There’s nothing subtle about the epic Les Misérables, whether in Victor Hugo’s original book, the musical phenomenon that kicked off in the 80s, or the film now playing in theaters. Director Tom Hooper follows up his Oscar-winning The King’s Speech with a sweeping take on the musical version of Les Misérables, which tells the story of Jean Valjean (Hugh Jackman) and his decades-long effort to find redemption following a 20-year prison stint.

Throughout the story, Valjean faces pursuit from Inspector Javert (Russell Crowe), who dogmatically believes that Valjean’s criminal past means that he’ll always be a criminal. One of the people impacted by Valjean’s attempt at reformation is Fantine, a factory worker forced into prostitution when she is fired from Valjean’s factory. As she is dying, she asks Valjean to take care of her daughter, Cosette (Isabelle Allen as a child; Amanda Seyfried as an adult). Years later, Valjean watches as Cosette falls in love with young student Marius (Eddie Redmayne) as Paris falls into a revolution.

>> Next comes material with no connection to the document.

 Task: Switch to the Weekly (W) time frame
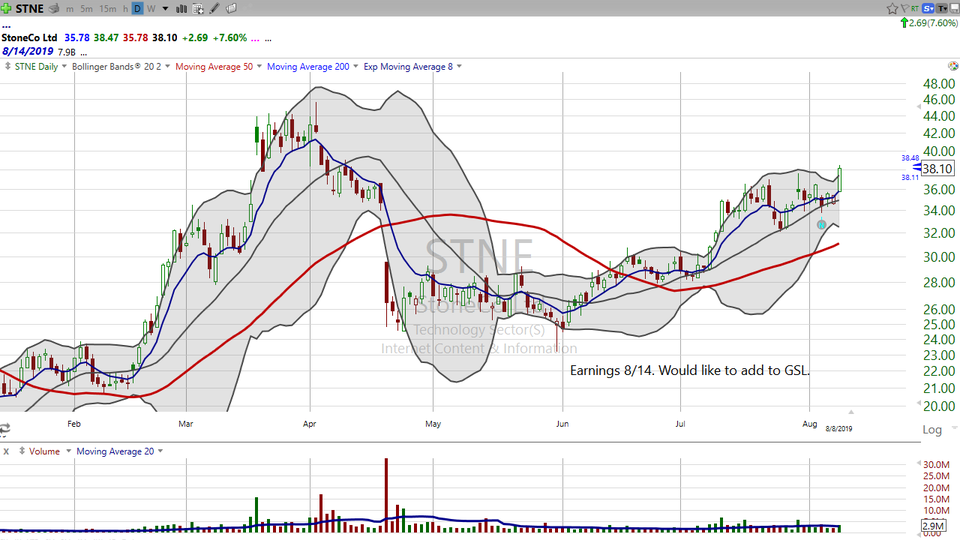tap(151, 8)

Les Misérables is such a sprawling story that any attempt to film it seems doomed to fail on some level. Hooper’s take certainly has its own set of issues. Hooper is a competent, somewhat boring director. He takes some artistic chances with this adaptation, namely the decision for the entire cast to sing live on camera. That choice in particular works for the most part; in the hands of Jackman, Hathaway, Redmayne and Samantha Barks (Eponine) in particular, the vocals include a heightened sense of drama. Where it fails is with Crowe, who already has a somewhat thankless role with Javert. While the cast as a whole delivers a variety of musical backgrounds to their individual performances, Crowe’s rock-singer background fails him in this environment.

Hooper also insists on showing the majority of the film in close-ups. This works for some numbers – “I Dreamed a Dream” in particular is a high point, thanks to Hathaway’s bravura performance – but often makes the film feel claustrophobic.

Still, the story of Les Misérables is generally regarded as one of the best of all time, and for good reason. Even with Hooper’s mistakes, the story still works, all while managing to deliver some of the best film performances of the year.